**DATASET ENTRIES**
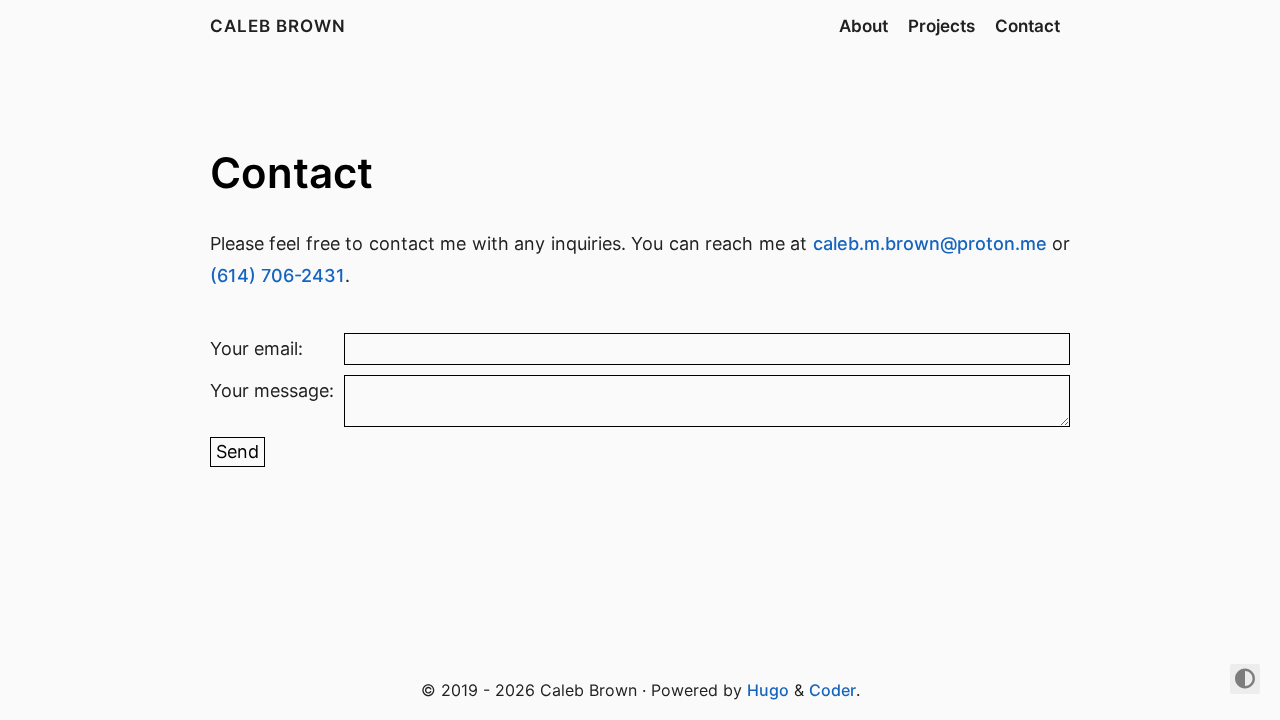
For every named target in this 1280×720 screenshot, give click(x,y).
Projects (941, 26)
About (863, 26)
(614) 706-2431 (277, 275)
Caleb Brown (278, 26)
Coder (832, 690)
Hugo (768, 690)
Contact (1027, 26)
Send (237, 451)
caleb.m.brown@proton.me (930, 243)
...
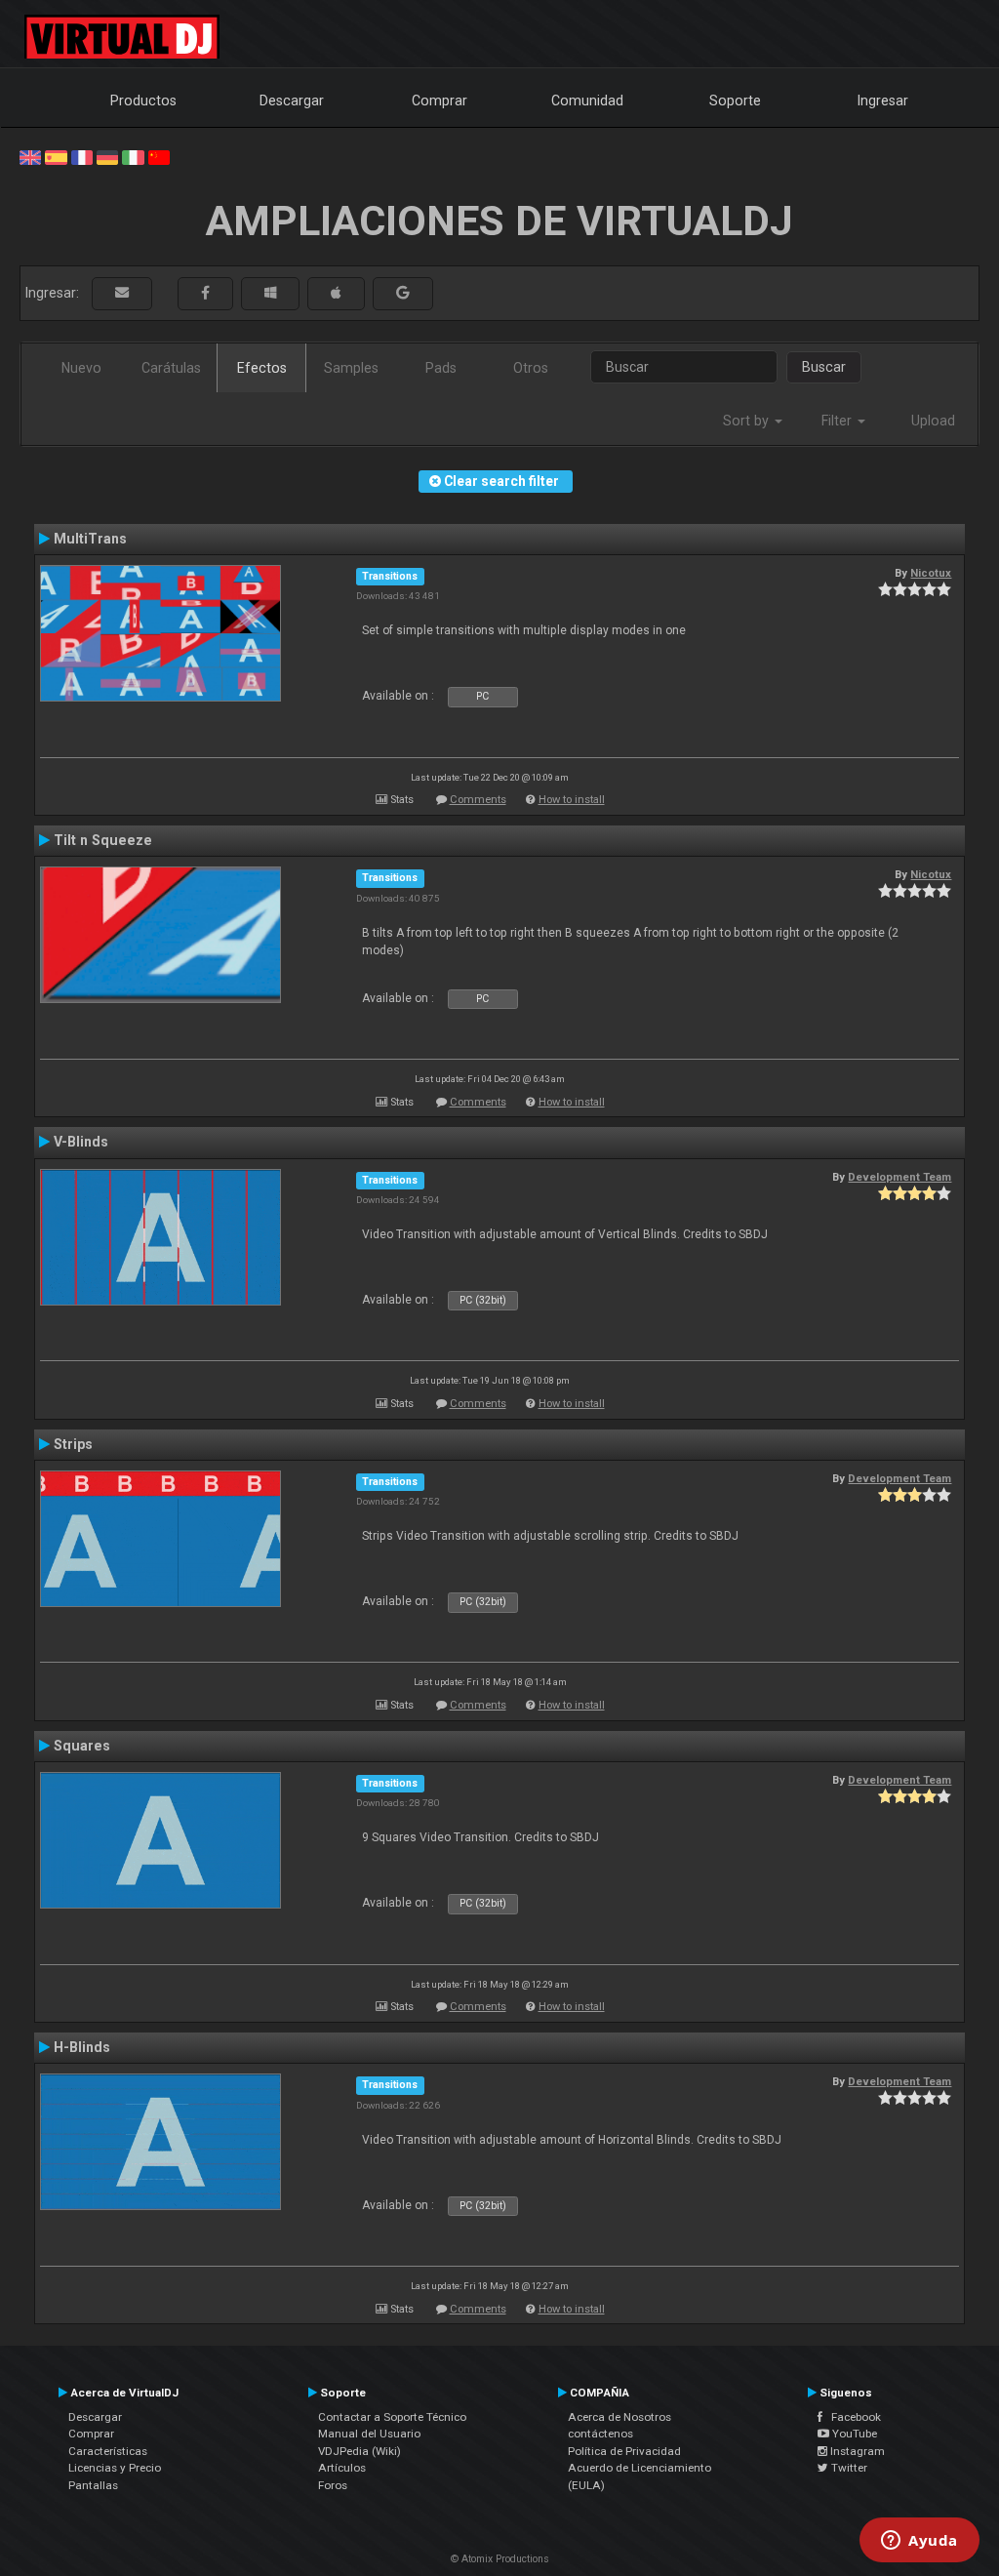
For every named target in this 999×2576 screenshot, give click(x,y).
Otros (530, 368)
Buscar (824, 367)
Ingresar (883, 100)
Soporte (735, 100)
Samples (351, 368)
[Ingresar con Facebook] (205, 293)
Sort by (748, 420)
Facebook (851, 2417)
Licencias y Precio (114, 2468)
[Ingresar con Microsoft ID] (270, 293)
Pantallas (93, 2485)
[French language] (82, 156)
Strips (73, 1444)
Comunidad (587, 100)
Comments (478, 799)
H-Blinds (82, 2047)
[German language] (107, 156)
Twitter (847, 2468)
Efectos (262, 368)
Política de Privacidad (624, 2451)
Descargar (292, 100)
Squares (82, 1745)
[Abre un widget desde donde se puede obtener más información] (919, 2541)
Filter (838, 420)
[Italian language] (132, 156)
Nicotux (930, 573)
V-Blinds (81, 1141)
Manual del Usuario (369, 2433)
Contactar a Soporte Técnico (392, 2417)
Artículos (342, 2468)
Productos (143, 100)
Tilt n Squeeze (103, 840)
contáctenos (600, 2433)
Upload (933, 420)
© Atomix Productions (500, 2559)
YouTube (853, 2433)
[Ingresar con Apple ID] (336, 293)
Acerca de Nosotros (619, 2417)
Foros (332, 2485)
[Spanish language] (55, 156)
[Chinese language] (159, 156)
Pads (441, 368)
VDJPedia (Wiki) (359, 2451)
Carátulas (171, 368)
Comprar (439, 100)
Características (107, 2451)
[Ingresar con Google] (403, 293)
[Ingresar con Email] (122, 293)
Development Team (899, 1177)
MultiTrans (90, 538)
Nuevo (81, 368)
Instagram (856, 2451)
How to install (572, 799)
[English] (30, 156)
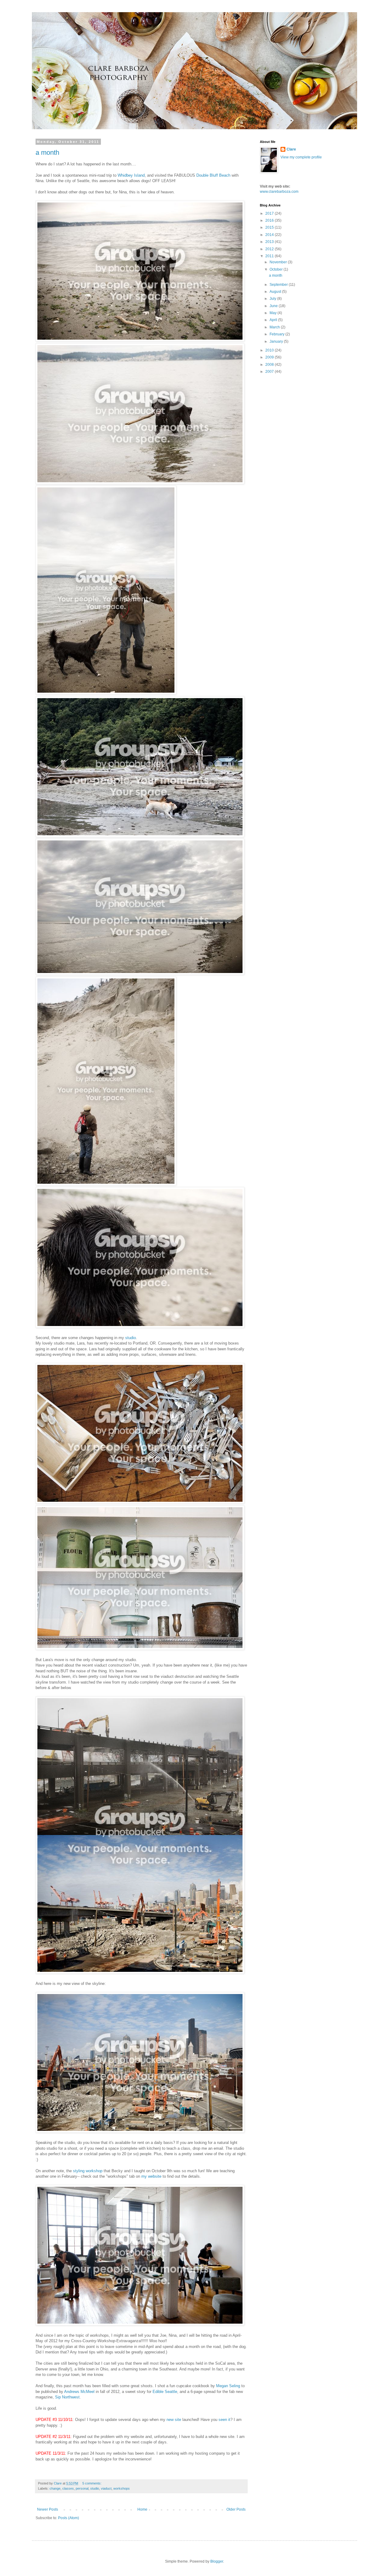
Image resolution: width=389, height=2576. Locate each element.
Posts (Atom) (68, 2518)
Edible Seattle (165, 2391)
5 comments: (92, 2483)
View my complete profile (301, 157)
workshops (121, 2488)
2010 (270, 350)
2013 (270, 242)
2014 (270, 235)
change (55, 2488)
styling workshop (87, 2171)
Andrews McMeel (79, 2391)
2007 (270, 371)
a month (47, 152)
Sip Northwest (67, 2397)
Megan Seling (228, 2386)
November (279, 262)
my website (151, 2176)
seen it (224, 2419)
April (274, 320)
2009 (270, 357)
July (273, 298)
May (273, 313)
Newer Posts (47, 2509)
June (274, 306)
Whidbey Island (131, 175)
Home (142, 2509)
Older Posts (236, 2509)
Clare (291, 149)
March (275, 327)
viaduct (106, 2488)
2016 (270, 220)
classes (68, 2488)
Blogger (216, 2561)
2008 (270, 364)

**WHAT IS REQUIRED**
Your answer should be each line from the preceding material in which the word "give" occurs.

**EXERCISE ANSWER**
For every named target in this 1280×720 screenshot, give click(x,y).
For every named target in this 999×2576 screenshot, give click(x,y).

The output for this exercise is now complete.